Preprocess: The first component of Explorer provides an option for data preprocessing. Various formats of data like ARFF, CSV, C4.5, binary, etc, can be imported. ARFF stands for attribute-relation file format, and it was developed for use with the Weka machine learning software. Figure 1 explains various components of the ARFF format. This is an example of the Iris data set which comes along with Weka. The first part is the relation name. The ‘attribute’ section contains the names of the attributes and their data types, as well as all the actual instances.
Data can also be imported from a URL or from a SQL database (using JDBC). The Explorer component provides an option to edit the data set, if required. Weka has specific tools for data preprocessing, called filters.

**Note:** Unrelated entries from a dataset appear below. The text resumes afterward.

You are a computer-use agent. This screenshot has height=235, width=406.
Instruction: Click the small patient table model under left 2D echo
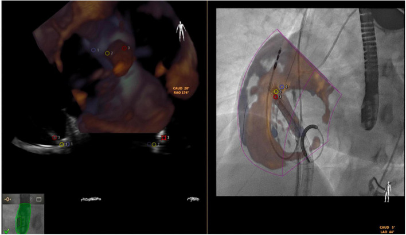tap(93, 199)
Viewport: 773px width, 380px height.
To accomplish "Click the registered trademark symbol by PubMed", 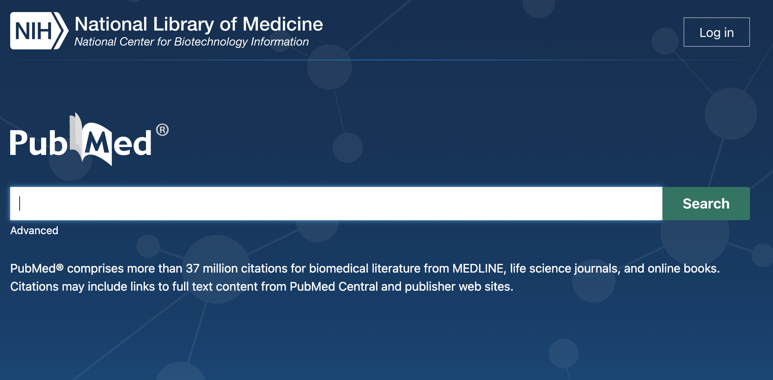I will (162, 130).
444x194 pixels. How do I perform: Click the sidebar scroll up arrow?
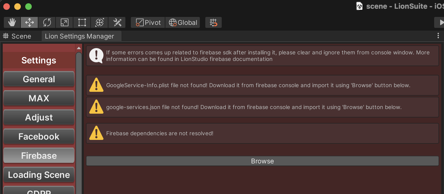(79, 48)
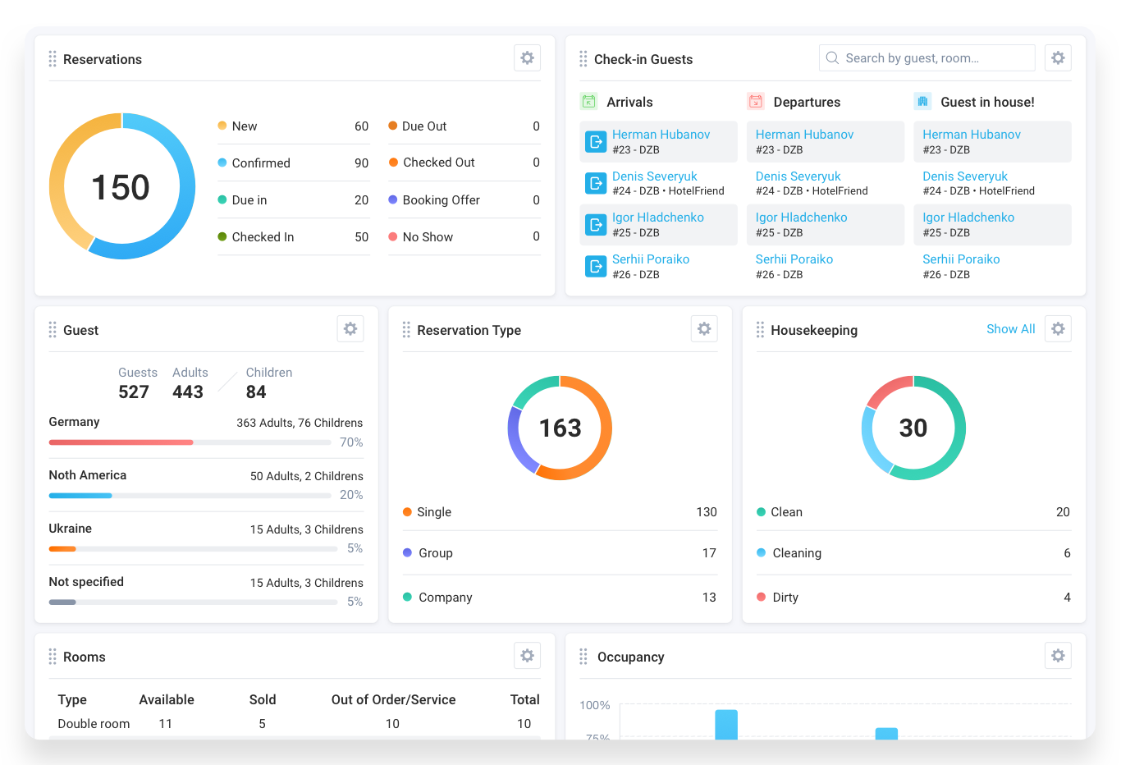1121x765 pixels.
Task: Open the Occupancy widget settings gear
Action: tap(1058, 655)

The filter has two properties: supervised or unsupervised. Each supervised and unsupervised filter has two categories, attribute filters and instances filters. These filters are used to remove certain attributes or instances that meet a certain condition. They can be used for discretisation, normalisation, resampling, attribute selection, transforming and combining attributes. Data discretisation is a data reduction technique, which is used to convert a large domain of numerical values to categorical values.
Classify: The next option in Weka Explorer is the Classifier, which is a model for predicting nominal or numeric quantities and includes various machine learning techniques like decision trees and lists, instance-based classifiers, support vector machines, multi-layer perceptrons, logistic regression, Bayes’ networks, etc. Figure 3 shows an example of a decision tree using the J4.8 algorithm to classify the IRIS data set into different types of IRIS plants, depending upon some attributes’ information like sepal length and width, petal length and width, etc. It provides an option to use a training set and supplied test sets from existing files, as well as cross validate or split the data into training and testing data based on the percentage provided. The classifier output gives a detailed summary of correctly/ incorrectly classified instances, mean absolute error, root mean square error, etc.
Cluster: The Cluster panel is similar to the Classify panel. Many techniques like k-Means, EM, Cobweb, X-means and Farthest First are implemented. The output in this tab contains the confusion matrix, which shows how many errors there would be if the clusters were used instead of the true class.
Associate: To find the association on the given set of input data, ‘Associate’ can be used. It contains an implementation of the Apriori algorithm for learning association rules. These algorithms can identify statistical dependencies between groups of attributes, and compute all the rules that have a given minimum support as well as exceed a given confidence level. Here, association means how one set of attributes determines another set of attributes and after defining minimum support, it shows only those rules that contain the set of items out of the total transaction. Confidence indicates the number of times the condition has been found true.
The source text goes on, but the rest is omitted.